» **課題のねらい**: 学習本文にある次の一文を英語に訳しなさい。「今後は一部の法人市場向けや特定用途の端末を除き、フィーチャーフォンからスマートフォンへのシフトが進むという。」

» **学習本文**:
=======

2011年のスマートフォン出荷は2,131万台、モバイル端末の過半数に=矢野経済研究所
2011年7月26日 18:30
矢野経済研究所が26日発表した「スマートフォン市場に関する調査結果 2011」によると、2011年の国内市場スマートフォン出荷台数は前年比2.5倍の2,131万台に拡大し、出荷されるモバイル端末の過半数がスマートフォンとなる見通しだ。
■2011年度はフィーチャーフォンからスマートフォンへのシフトが進む
同調査によると、国内外メーカーの大半が既にスマートフォンに参入している事や、通信事業者がスマートフォンを主力商品と位置づけていることから、2011年度に出荷されるモバイル端末の過半数がスマートフォンになる見通し。今後は一部の法人市場向けや特定用途の端末を除き、フィーチャーフォンからスマートフォンへのシフトが進むという。

=======

» **提供資料**:
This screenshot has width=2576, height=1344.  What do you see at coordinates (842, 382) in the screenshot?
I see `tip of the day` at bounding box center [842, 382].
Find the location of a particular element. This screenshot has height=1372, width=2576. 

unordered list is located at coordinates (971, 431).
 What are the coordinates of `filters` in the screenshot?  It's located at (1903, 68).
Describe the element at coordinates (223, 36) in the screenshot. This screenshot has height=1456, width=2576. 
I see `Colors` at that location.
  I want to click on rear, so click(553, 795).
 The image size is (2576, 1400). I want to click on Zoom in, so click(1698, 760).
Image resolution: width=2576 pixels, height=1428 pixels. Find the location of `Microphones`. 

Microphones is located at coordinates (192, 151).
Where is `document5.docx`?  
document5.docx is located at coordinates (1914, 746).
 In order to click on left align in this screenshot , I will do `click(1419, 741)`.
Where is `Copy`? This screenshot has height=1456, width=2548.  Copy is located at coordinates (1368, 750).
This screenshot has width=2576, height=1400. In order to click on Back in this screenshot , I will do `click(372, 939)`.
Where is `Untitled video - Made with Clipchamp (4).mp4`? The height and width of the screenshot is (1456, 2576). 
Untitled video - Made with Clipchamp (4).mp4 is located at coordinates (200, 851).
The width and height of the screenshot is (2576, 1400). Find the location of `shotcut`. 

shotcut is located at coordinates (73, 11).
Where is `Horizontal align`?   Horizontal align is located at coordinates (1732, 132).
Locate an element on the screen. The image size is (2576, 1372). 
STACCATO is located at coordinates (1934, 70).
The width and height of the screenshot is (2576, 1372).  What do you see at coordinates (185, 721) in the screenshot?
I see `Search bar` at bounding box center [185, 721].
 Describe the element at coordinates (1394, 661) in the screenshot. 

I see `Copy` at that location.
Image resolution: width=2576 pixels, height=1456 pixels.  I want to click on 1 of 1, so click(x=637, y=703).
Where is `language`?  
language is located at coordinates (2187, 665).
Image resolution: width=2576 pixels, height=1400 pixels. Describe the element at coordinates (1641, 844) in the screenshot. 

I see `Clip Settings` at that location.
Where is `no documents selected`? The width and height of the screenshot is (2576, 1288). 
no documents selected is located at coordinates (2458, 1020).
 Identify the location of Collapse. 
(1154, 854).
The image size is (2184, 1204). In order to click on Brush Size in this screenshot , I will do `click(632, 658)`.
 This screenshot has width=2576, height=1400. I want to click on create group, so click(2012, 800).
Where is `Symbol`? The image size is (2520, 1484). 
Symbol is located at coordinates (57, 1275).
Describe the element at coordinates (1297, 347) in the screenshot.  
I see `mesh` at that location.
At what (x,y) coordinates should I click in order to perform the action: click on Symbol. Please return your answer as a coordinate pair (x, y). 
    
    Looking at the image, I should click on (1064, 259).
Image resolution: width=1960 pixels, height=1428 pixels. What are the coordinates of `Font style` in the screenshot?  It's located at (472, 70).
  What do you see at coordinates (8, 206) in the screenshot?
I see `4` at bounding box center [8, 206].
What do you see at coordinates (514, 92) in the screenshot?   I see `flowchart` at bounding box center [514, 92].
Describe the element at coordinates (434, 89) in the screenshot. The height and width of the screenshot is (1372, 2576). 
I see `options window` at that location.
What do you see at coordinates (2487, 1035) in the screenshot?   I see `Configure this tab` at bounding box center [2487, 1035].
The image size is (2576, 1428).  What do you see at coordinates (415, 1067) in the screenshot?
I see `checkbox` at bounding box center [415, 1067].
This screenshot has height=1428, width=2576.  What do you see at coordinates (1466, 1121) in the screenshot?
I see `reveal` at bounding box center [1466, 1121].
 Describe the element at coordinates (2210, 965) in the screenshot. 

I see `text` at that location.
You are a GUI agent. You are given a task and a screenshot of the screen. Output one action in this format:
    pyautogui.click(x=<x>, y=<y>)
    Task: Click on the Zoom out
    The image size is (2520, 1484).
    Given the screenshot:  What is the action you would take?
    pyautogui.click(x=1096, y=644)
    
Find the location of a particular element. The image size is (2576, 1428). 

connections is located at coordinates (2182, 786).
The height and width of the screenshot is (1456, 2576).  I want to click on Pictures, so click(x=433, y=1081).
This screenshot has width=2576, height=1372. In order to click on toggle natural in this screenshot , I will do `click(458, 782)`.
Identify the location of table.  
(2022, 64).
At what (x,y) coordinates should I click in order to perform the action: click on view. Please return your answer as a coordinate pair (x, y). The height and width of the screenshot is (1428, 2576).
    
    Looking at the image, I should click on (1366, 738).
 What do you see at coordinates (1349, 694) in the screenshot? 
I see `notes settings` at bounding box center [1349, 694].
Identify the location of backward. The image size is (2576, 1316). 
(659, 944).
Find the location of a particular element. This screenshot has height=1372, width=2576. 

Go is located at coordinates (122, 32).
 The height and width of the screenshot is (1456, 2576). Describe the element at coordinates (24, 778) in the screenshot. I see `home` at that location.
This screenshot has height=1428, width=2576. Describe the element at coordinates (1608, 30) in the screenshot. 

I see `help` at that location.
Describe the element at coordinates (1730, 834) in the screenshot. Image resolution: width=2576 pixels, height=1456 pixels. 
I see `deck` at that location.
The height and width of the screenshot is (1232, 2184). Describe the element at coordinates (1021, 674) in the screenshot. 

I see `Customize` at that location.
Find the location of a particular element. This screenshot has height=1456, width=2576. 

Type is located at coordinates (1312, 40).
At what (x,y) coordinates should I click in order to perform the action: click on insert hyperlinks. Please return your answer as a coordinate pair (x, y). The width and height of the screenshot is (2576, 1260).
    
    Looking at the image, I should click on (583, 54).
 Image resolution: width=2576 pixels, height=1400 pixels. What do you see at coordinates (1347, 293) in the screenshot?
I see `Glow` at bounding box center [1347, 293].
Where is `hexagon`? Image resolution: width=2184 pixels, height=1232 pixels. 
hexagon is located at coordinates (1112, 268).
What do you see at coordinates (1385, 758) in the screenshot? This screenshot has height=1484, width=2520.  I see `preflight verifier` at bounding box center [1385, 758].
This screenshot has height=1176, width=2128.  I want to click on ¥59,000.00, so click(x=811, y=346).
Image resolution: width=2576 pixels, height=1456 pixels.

=======

» **記述解答**: Going forward, except for some devices for the corporate market and devices for specific uses, the shift from feature phones to smartphones is reportedly set to advance.